Over in the UK, Ericom Software says it has an improved version of the Ericom Blaze Microsoft RDP acceleration and compression system that improves network performance by 25 percent and reduces bandwidth consumption 25-fold. The system is geared toward graphics-rich content like browsers and PowerPoint displays and is compatible with all RDP hosts, including Terminal Services, virtual desktops and remote workstations. The system is already available on the Itona line of Linux and Windows XP thin clients from VXL Instruments.

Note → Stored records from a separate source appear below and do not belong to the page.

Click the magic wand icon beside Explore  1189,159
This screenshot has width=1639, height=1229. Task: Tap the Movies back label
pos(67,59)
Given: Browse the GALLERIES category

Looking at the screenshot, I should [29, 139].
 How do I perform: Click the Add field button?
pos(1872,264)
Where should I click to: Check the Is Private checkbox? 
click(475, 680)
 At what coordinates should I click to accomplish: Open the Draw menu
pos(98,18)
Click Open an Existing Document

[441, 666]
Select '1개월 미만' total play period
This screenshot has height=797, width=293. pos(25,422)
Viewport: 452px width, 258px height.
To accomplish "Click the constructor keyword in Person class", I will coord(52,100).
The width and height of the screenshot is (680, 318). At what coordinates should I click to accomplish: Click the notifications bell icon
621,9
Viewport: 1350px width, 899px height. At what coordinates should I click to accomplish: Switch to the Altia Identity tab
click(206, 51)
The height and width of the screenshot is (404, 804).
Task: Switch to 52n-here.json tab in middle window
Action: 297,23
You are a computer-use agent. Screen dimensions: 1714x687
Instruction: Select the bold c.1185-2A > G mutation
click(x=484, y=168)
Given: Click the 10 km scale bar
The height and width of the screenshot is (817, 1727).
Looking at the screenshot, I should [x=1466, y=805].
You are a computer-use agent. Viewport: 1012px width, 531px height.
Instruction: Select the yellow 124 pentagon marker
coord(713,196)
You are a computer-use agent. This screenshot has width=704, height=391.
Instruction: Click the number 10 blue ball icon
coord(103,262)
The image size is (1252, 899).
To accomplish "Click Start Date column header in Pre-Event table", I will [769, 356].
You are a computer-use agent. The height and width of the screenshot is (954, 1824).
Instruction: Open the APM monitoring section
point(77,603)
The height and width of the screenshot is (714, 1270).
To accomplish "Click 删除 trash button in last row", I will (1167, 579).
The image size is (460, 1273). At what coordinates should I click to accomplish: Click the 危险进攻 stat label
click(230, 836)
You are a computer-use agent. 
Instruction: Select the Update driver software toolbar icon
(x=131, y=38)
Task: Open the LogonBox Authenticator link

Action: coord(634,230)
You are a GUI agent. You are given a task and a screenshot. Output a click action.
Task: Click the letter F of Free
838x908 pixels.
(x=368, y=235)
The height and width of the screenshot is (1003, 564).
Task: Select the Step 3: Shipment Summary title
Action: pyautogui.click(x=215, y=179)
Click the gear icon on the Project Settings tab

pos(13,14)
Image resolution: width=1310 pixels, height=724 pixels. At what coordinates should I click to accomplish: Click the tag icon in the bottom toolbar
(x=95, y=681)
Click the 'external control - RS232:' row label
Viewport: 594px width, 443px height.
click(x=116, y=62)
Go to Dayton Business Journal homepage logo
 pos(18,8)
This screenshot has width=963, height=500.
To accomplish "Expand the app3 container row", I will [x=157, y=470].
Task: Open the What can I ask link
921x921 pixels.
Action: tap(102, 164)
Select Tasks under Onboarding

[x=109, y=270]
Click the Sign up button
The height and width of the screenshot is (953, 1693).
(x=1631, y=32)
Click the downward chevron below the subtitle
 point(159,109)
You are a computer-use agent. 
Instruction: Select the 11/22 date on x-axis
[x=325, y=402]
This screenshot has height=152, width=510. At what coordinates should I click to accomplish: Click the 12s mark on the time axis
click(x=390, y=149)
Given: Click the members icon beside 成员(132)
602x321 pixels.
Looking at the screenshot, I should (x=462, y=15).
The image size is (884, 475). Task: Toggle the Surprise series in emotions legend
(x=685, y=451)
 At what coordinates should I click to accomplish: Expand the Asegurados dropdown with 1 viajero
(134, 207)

One of the things that VDI has going for it is that it leverages many of the changes already taking place in the data center: virtualization, high-speed networking, resource consolidation and, now, WAN optimization. And while VDI certainly looks to be a cheaper solution that traditional desktop infrastructure, the jury is still out as to whether it can provide a suitable working environment for users accustomed to their own setup.

One thing is certain, though, acceleration will go a long way toward bringing remote workers into the fold.

Add Comment      Leave a comment on this blog post
Oct 9, 2009 10:32 AM Alx Frances Alx Frances  says:

There are various organizations looking at managed services, like Akamai, that allow the internet to be a high-performance and highly available platform for the delivery of desktop & application virtualization environments as opposed to WAN or data-center build-out.

Oct 12, 2009 5:39 AM Rodd Ahrenstorff Rodd Ahrenstorff  says:

eh...10GbE?  Are you delivering full motion HD video?  I personally think this is crazy for most use cases.  Seriously, measure the amount of bandwidth required to do your job done...that is after all the reason the company provides you a 'computer' in the first place.  As I'm aware, 'most' applications are text based and they don't require anything for bandwidth.  I server 40+ users in Citrix a fully published desktop over a 1.5Mb T1 line.

Oct 13, 2009 7:37 AM Satya Vardharajan Satya Vardharajan  says:

Have you considered Citrix Branch Repeater? Branch Repeater, a branch optimization solution,  provides enhancements to the HDX module maintaining the same high-definition user experience even in the case of deteoriating network conditions (high latency, low bandwidth). Workflows such as file downloads, file views and video downloads work and feel the same across the LAN and the WAN, independent of network conditions.

Oct 22, 2009 4:24 AM Desktop Virtualization Desktop Virtualization  says:

Companies considering desktop virtualization today are doing so to escape from the old tired way of managing applications and desktops in the enterprise. Desktop virtualization allows companies to be  nimble and respond quickly to changes in business environment. It also allows companies to expand its business quickly and cost effectively.